# issue as I begin my brake installation



## virginiavenom (Feb 20, 2011)

I think I can work around it, but I want to know how you guys would handle it. 

my car was an original manual drum car. I removed the factory mastercylinder as I prepared for putting on my new vacuum booster unit and mastercylinder. I noticed after I pulled off the original mastercylinder that there are 2 bolts on each side that are sticking out 1.25 inches roughly. problem is, the vacuum unit has 4 bolts that are spread out in close to a square. if we slide the plunger into the same hole the original came out of, the 4 original car bolts push the unit away and don't line up with any of the bolt locations from the vacuum unit. my initial thought is to remove those 4 factory bolts from the pontiac or grind them off. they seem to support the dash and steering wheel.

second part of this problem, the bolts that stick out of the vacuum piece don't line up with the flat part on the firewall, the top 2 bolts touch just past the curve and will make things difficult to mount. 

wondering if anyone else has run into this problem anywhere. if so, how did you go about fixing it, or if you have an idea about how to get it fixed. 

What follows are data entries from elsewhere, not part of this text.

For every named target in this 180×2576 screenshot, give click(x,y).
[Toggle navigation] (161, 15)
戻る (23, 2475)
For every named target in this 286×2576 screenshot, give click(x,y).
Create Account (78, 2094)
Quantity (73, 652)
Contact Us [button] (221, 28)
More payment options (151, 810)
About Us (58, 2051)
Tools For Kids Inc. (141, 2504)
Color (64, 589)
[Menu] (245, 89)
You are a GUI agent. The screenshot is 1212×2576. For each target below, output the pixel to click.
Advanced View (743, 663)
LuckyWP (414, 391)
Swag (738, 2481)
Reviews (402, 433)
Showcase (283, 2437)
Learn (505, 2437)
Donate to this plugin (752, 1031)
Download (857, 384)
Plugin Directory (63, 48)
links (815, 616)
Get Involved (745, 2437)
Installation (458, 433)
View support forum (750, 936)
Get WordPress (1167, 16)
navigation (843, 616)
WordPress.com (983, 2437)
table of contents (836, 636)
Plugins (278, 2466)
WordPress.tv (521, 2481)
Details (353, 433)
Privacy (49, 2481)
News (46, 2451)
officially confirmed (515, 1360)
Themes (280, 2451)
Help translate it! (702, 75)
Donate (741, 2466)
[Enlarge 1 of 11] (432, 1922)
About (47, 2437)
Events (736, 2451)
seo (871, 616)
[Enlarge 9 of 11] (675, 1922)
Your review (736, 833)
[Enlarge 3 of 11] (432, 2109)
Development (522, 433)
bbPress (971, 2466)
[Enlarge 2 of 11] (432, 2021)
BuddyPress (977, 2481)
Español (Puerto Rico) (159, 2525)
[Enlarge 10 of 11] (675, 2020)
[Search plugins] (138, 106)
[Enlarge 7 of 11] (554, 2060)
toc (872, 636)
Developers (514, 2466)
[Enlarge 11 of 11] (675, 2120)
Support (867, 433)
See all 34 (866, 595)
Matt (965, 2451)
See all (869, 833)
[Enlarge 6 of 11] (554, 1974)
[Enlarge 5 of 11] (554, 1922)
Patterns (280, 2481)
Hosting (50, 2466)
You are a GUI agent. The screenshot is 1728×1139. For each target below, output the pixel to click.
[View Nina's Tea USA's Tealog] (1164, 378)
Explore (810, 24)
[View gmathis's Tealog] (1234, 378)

If need be I can get some photos taken so you guys can see it first hand.

thanks for any help


----------



## pontiac (Mar 6, 2011)

what year booster did you buy? for a 67, those bolts are part of the brace the pedals mount onto, so cutting the bolts is not an option. if you purchased the 67 booster, it is a direct bolt onto those 4 bolts. and the original hole is correct. Sounds like the wrong booster. Original factory booster bracket was riveted to vacuum canister, not separate pieces. If separate, this is not a factory replacement item.


----------



## BearGFR (Aug 25, 2008)

:agree You don't want to be cutting any bolts, for sure. The brake booster and MC need to be "tied" to the brake pedal bracketry under the dash for rigidity. Otherwise when you step on the brakes, you're eventually going to fatigue the metal in the firewall from flexing and rip everything right out of the firewall.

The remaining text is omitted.